SEACOM is a 17,000 km (11,000 mi) submarine cable connecting South Africa, Kenya, Tanzania, Mozambique, Djibouti, France and India. The SEACOM cable system was ready for service on 23 July 2009, supplied by SubCom.
SEACOM Cable System was upgraded to 1.5Tbps capacity in 2018.
Cable Landing Stations:
The SEACOM cable system is variously described as a $600 million investment. The initial private investment in the SEACOM project was US$375 million: $75 million from the developers, $150 million from private South African investors, and $75 million as a commercial loan from Nedbank (South Africa).
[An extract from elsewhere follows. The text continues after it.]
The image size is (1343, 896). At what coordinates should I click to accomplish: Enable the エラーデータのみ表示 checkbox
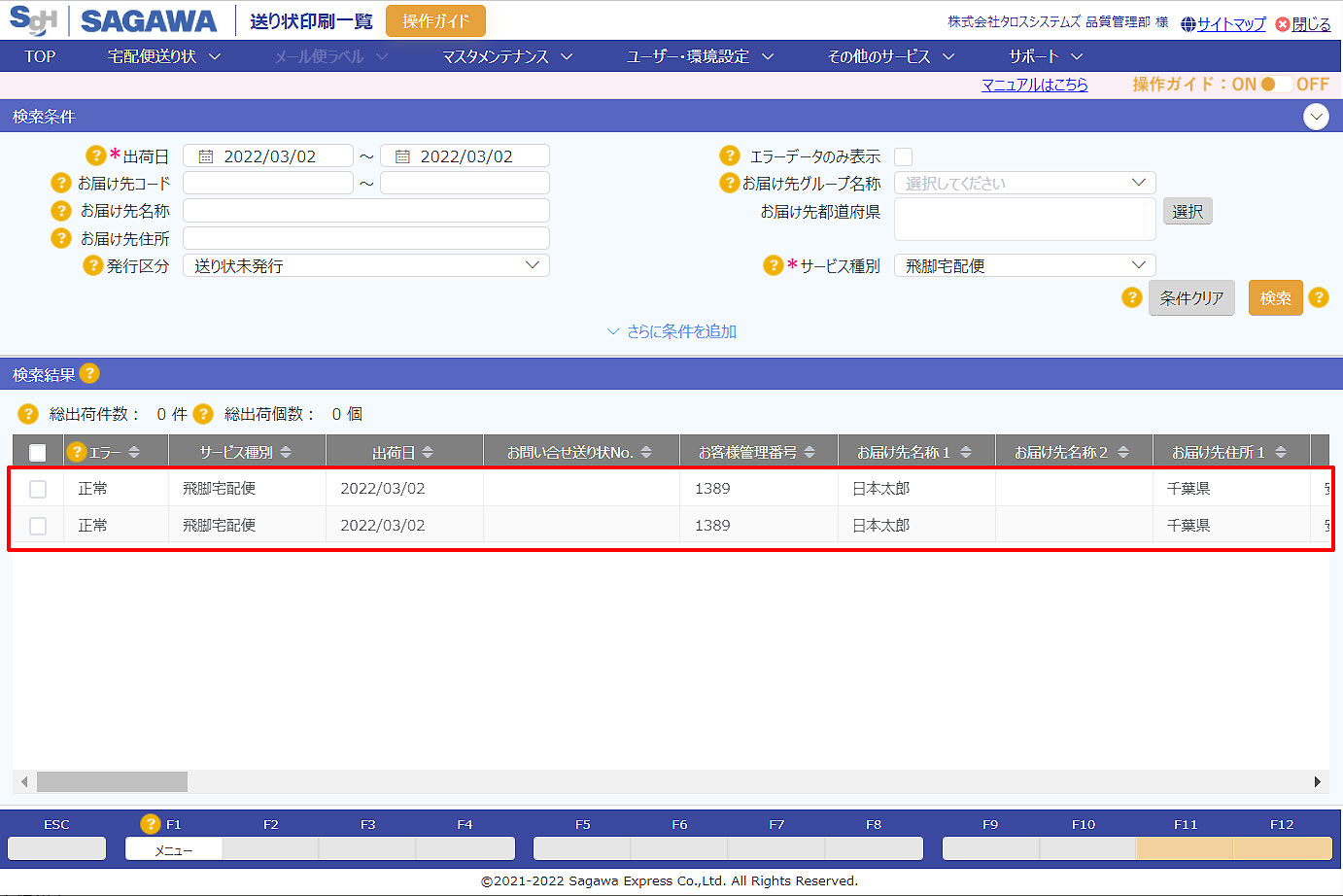click(x=904, y=156)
The remaining $75 million was provided by Industrial Promotion Services (IPS), which is the industrial and infrastructure arm of the Aga Khan Fund for Economic Development. The IPS investment was funded by $15 million in equity, and a total of $60.4 million in debt from the Emerging Africa Infrastructure Fund and the FMO.
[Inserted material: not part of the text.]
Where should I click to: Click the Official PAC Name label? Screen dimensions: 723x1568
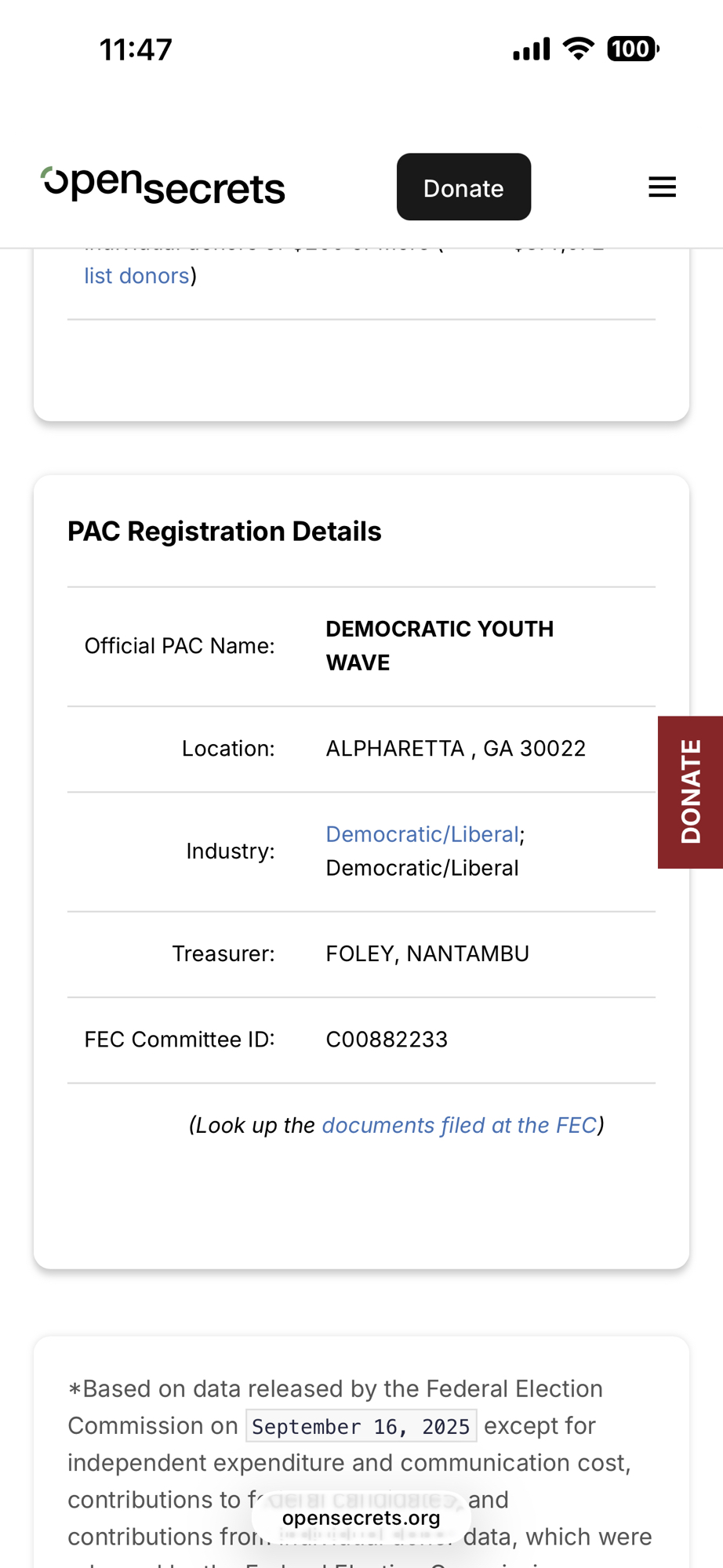pos(180,646)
Current ownership structure of SEACOM is as follows: 30% IPS, 30% Remgro, 15% Sanlam, 15% Convergence Partners, and 10% Brian Herlihy.
SEACOM and TGN-EA are a common cable in some segments. SEACOM represents the East African portion of the system as well as two fiber pairs between Egypt and India. Tata Communications TGN-EA has two fiber pairs from Egypt to India and the branch to Jeddah. Both SEACOM and Tata Communications TGN EA have one fiber pair on TE North for connectivity across Egypt to Europe.